International student enrollment at the University of Oregon dropped for the third year in a row, following a national trend of decreasing numbers of international students in the U.S. for the past two years.
This year alone, enrollment of international students dropped nearly 2 percent at UO, totaling a loss of just under 400 international students between 2017 and 2018, according to the UO student demographics report.
Nationally, undergraduate international student enrollment decreased 6.6 percent in 2017, continuing a decreasing trend first spotted in 2015, according to the Open Doors report on international student exchange.
At UO, a report on retention at the university from Institutional Research shows international student retention is higher than domestic student retention — meaning this decrease is coming from a lack of new students.
“Our international student retention is good, stronger than domestic students. Once you’re here, it seems that you’ve kind of made a commitment to be here,” Dennis Galvan, professor and vice provost for international affairs, said.
Last year, 91.1 percent of international students returned for a second year at UO, while 86.5 percent of in-state students and 84 percent of out-of-state students returned, according to a report from Institutional Research.
It is too soon to tell if the Trump administration’s travel ban and immigration policies have had an effect on international student enrollment, Galvan said.
“We don’t know whether immigration restriction issues are having an impact. They might be, but we just don’t know for sure,” Galvan said.
Galvan said he thinks this drop is due to the Chinese economy slowing.
“We know that for the last bunch of years, a lot of our students come from mainland China,” Galvan said. “The economy in China is cooling off a little bit, and so that’s going to mean fewer students going abroad — we know that for sure.”
According to the 2018 Open Doors report, the number of Chinese international students coming to American universities has been increasing; however, its increase has slowed substantially over the years.
The report, released by the Institute of International Education and the U.S. Department of State’s Bureau of Education and Cultural Affairs, states that the number of Chinese international students enrolled at American universities was up 21.4 percent in 2012. In 2017, its output was up 3.6 percent.
At UO, Galvan said the number of students applying to UO from China has decreased.
According to data provided by university spokesman Kelly McIver, application rates from Europe, Africa, the Middle East and the Western hemisphere have increased over the past two years.
The number of applications that come from China are not available at this time, McIver said. The admissions department personnel that could provide these numbers could not be reached at the time of publication.
McIver said increased application rates do not directly lead to increased enrollment, but they are still “positive indicators.”
Galvan said the decrease in international students on campus could have an impact on the financial state of the university.

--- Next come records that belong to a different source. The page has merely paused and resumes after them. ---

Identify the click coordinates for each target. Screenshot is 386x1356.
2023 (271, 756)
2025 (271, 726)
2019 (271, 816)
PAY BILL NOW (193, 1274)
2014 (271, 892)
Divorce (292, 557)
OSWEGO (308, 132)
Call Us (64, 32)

International students pay non-resident tuition, which is the same amount of tuition that out-of-state students pay.
“The university does rely on tuition. So if we have fewer students in general, we have less tuition dollars,” Galvan said.

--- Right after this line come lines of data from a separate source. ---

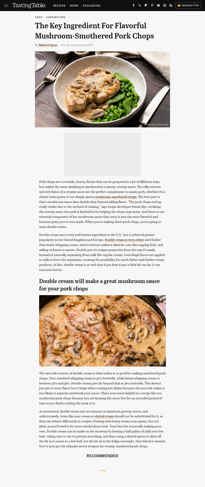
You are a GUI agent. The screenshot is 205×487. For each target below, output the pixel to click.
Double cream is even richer (124, 239)
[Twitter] (139, 6)
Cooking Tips (55, 17)
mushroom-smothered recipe (115, 196)
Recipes (59, 5)
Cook (38, 17)
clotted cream (104, 416)
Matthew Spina (48, 45)
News (74, 5)
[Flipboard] (146, 6)
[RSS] (171, 6)
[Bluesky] (158, 6)
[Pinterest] (152, 6)
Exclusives (91, 5)
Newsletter (188, 5)
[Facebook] (133, 6)
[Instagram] (164, 6)
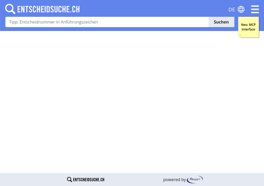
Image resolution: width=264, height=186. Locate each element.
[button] (255, 9)
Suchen (221, 22)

Brian Sun, an international student from China and the outreach director for the International Student Association, said he thinks social barriers could be the reason for the decrease in international students on campus.
“I feel that if you are an international student here, you want to feel welcomed, but I don’t feel that we are being welcomed enough here at the university,” Sun said.
Sun is a peer mentor for International Student and Scholar Services and has been volunteering for international student orientation for over two years.
Sun said he feels international students have to try harder to have a relationship with domestic students.
“In order to just have a normal college life, [domestic students] don’t need to have any relationships with international students. But as international students, we need [relationships with] domestic students to have a better life here,” Sun said.
Remi Tanida, a junior international student majoring in international studies, said international students should be valued more on campus because of what they can contribute to the classroom.
“If international students come to the UO, they can provide their own perspectives and different points of view,” Tanida said.
Tanida is a peer mentor for the ISSS. She said she wanted to be a peer mentor because when she was a freshman at UO, she didn’t have a mentor and it made transitioning to UO much harder.
The university is working to improve the number of new students through increasing international recruitment efforts, Galvan said.
For example, UO employees have been permanently placed in Beijing and Singapore to answer international students’ questions and increase outreach. They are hoping to set up another employee in India in the next year.
The university offers $750,000 in scholarships each year exclusively for international students. These scholarships are both merit and need based, Galvan said.
“International students are a critical part of diversity on campus,” Galvan said. “Our learning experience is enhanced because people bring different questions and different answers and different perspectives.”